Prompt: Each line from the one with "You are a GUI" through the end of the records below should be transcribed exactly, and each picture should be skipped.

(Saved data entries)
▶

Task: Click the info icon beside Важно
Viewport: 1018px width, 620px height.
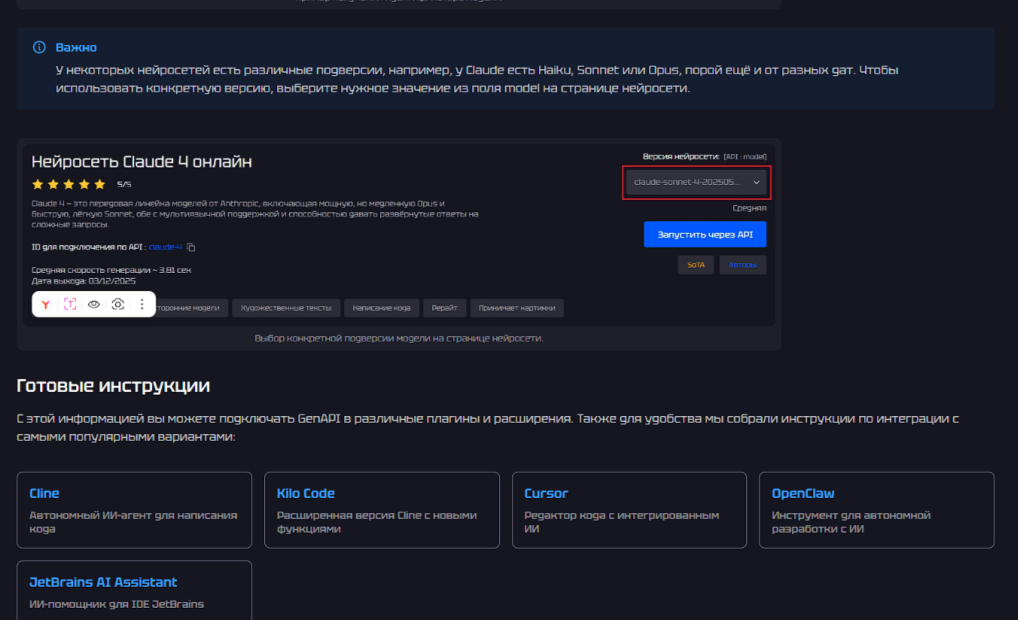Action: (x=39, y=47)
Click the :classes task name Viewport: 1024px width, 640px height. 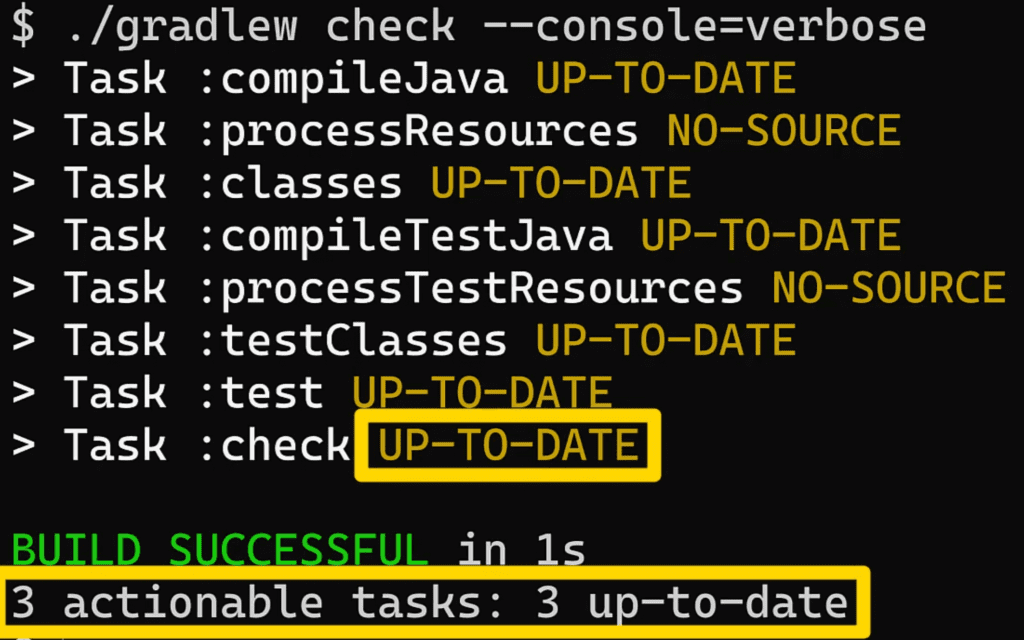301,183

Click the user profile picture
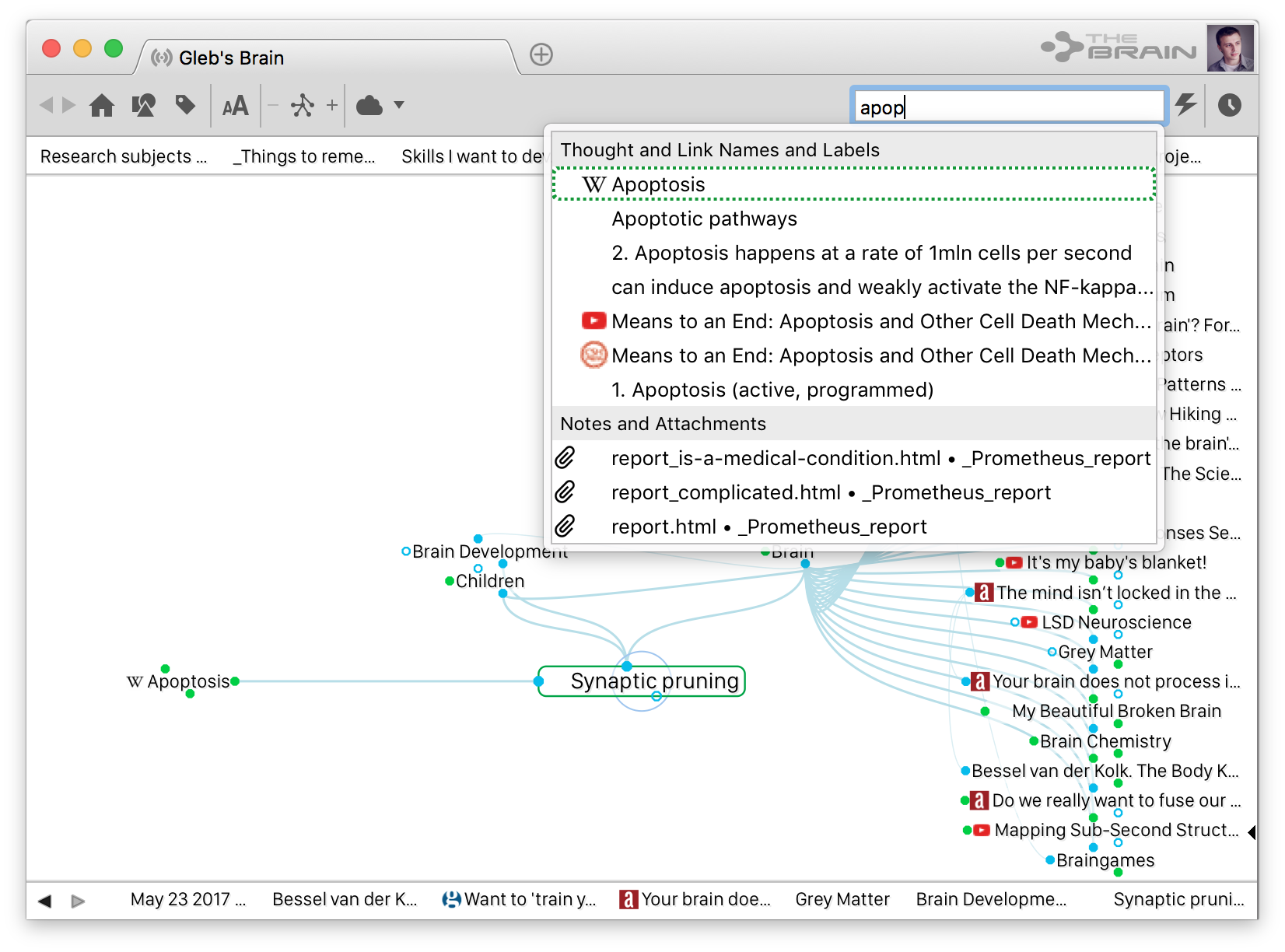1229,48
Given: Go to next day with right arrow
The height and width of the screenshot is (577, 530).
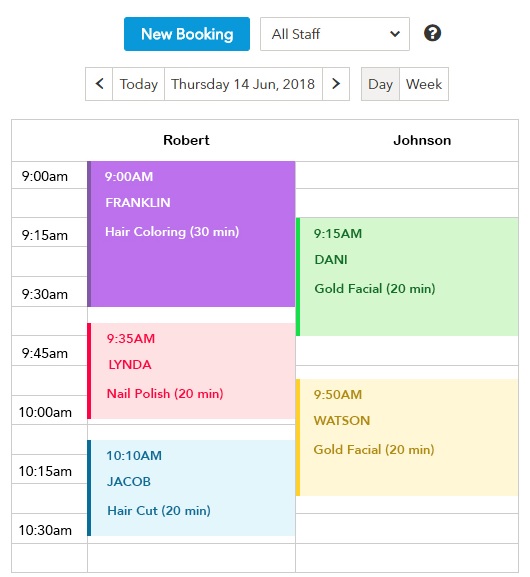Looking at the screenshot, I should (336, 84).
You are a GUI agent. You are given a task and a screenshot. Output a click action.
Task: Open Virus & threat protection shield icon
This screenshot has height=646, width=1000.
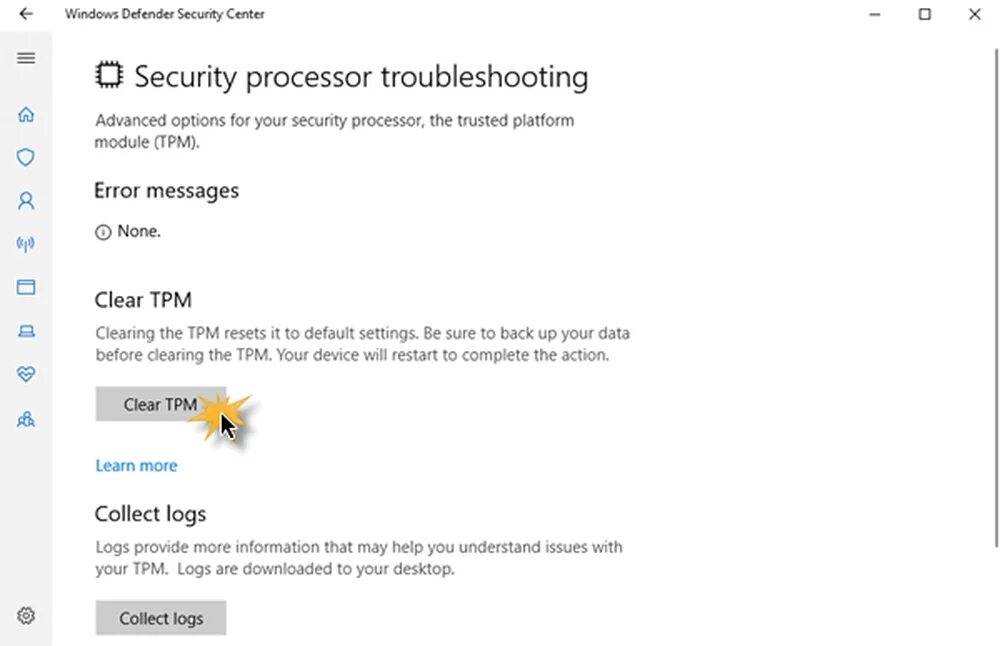(26, 157)
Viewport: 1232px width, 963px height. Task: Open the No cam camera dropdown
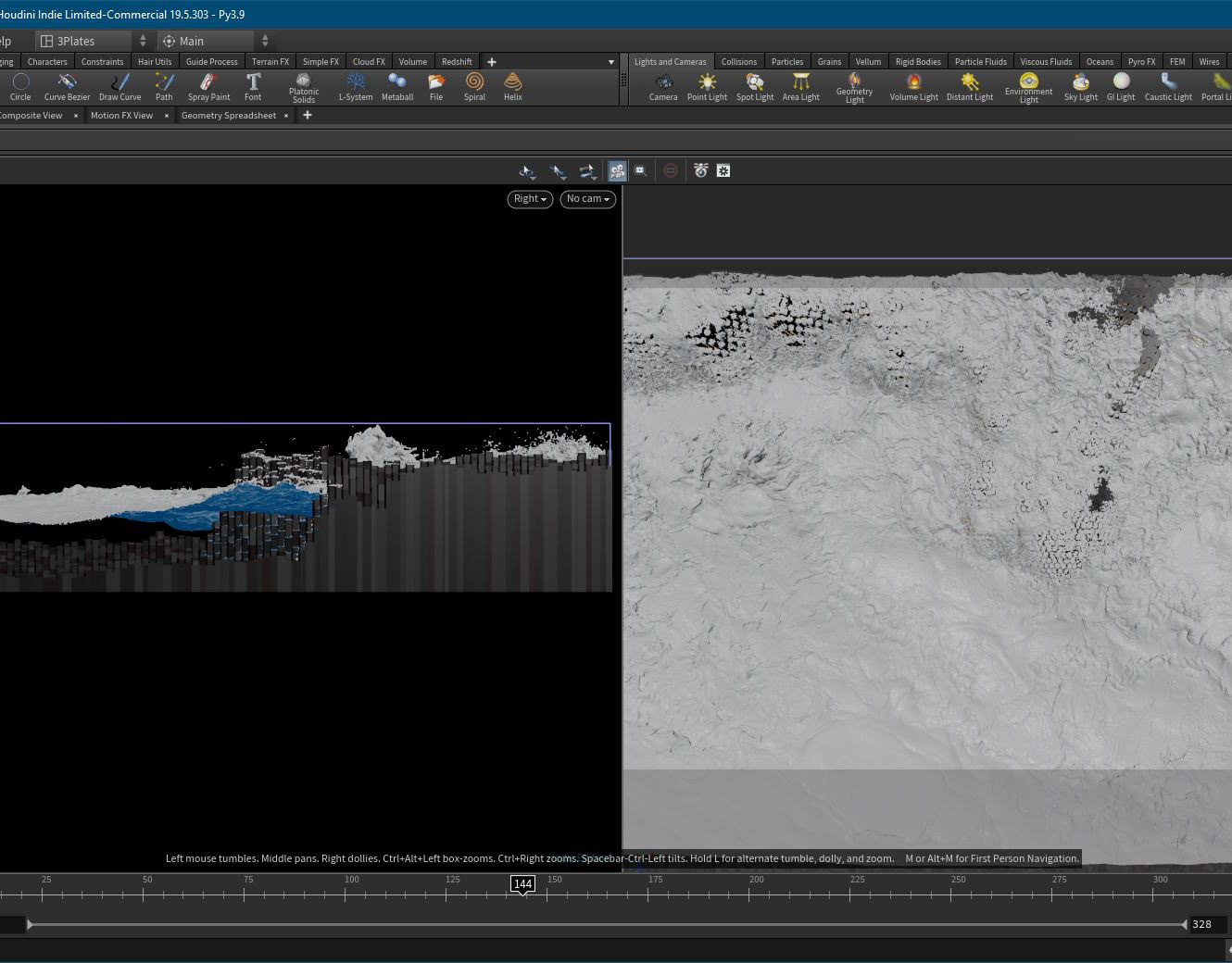tap(587, 199)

◀

Response to this exercise:
You are a GUI agent. You are given a task and a screenshot. Output a click action.
Task: Open Virus & threat protection shield icon
This screenshot has height=646, width=1000.
(26, 157)
Viewport: 1232px width, 963px height. Task: Open the No cam camera dropdown
tap(587, 199)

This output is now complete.